[Records for locating displayed items]
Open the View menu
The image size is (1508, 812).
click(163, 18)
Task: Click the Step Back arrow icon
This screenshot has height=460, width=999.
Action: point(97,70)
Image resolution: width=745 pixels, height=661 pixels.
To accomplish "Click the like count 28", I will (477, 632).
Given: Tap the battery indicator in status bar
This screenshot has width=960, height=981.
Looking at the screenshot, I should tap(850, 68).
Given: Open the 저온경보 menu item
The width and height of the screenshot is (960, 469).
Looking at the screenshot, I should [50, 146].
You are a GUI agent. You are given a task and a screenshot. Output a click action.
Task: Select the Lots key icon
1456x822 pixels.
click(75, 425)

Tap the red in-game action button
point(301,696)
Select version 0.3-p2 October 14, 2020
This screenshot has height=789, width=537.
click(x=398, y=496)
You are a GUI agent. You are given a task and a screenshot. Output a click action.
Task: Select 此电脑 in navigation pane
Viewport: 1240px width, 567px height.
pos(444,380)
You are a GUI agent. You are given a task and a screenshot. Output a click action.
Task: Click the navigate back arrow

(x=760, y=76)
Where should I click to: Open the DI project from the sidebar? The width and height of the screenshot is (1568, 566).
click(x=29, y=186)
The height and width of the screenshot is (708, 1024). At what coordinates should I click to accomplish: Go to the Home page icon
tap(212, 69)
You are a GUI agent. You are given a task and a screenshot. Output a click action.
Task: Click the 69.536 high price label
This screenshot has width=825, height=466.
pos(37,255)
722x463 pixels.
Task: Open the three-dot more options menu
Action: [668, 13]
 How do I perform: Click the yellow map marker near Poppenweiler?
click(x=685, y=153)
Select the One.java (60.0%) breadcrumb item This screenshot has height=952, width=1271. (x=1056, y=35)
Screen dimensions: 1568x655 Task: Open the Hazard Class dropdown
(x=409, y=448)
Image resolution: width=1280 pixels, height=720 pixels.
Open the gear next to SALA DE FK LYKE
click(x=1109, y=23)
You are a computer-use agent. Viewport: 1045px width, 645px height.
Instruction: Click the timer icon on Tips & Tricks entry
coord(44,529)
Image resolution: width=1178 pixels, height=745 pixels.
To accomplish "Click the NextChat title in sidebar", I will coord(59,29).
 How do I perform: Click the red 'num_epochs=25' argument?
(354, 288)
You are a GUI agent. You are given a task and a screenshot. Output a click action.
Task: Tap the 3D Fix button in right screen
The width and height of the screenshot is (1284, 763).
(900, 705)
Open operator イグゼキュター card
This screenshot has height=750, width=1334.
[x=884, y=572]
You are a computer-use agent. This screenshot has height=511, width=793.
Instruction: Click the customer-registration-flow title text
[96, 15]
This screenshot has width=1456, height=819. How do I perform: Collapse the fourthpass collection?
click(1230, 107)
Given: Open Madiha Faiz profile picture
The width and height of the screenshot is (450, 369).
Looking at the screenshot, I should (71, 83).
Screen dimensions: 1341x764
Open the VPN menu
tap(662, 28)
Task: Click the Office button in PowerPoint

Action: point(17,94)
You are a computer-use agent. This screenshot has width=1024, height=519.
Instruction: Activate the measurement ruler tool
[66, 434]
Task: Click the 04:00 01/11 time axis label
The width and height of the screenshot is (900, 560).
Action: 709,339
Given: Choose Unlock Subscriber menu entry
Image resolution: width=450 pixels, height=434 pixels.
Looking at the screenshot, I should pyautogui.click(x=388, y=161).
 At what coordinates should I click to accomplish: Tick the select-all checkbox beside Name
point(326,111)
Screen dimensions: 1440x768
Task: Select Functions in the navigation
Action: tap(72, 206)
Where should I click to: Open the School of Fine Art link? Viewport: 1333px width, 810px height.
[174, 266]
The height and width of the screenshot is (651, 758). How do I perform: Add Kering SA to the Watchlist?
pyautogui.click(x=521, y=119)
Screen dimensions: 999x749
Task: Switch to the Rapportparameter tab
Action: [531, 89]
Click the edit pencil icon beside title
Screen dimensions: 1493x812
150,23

- **Exercise**
Reproduce the records verbatim, from the line containing "Task: Click the 04:00 01/11 time axis label" to the line containing "should pyautogui.click(x=388, y=161).", including both of those lines.

- **Result of the exercise**
Task: Click the 04:00 01/11 time axis label
The width and height of the screenshot is (900, 560).
Action: 709,339
Given: Choose Unlock Subscriber menu entry
Image resolution: width=450 pixels, height=434 pixels.
Looking at the screenshot, I should pyautogui.click(x=388, y=161).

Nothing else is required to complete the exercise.